Many building renovations also were made to an aging 1902 church building during the nine years of ministry. Also, one young man, the Rev. Lee Lovett, and a young woman who initially declined, Cyndi Sinclair Wiedman, who are now serving in the Illinois Great Rivers Conference, were called to preach during Rev. Black’s tenure.
Lovett is pastor at Kankakee Trinity-Aroma Park-Bradley Evangelical UMC. Wiedman is part-time local pastor in Cumberland Parish in Cumberland County and will assume pastoral duties July 1 for Greenup and Cottonwood UM churches.
Black credits his wife Helen for being able to accomplish what he has in ministry. The couple will celebrate their 68th wedding anniversary in September of this year.
When Rev. Black retired in 1995, Randy Watson of St. Elmo wrote the following on Black’s retirement:
When God looks down upon his many children, and decides who will wear the mantle of preacher, He takes great lengths to see that they are the best to serve.
He looks for someone who comes alive telling the story of GOD, and who spreads the word with excitement and passes that excitement on to others who stop to listen.

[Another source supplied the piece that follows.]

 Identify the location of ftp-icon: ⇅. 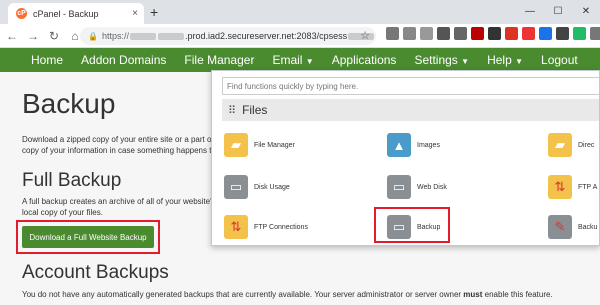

He looks for a heart that can love beyond all the faults and problems and can convey love with warmth and caring as only the Father should.
Someone who stands true to their convictions, never faltering at times of doubt, but growing stronger through the words and the beliefs, becoming a rock that others cling to.
They must have eyes that can look to the past to learn, the future for direction, and in the present, looking through the many problems and disguises, using the true vision, finding answers among the questions.
One must have the gift of speaking so it flows easily and smoothly from the lips and heart, it must have the softness as to calm or console, and the harshness to awaken and encourage those to follow.
GOD looks at all these things, looking for those who walk in the footsteps of his son JESUS, for through his light and glory, they will find the true and only way.
In you, GOD has found a true gem and your work has made the crown of the Lord shine brighter each of your many years, and now it is time for you to watch what you have brought to be.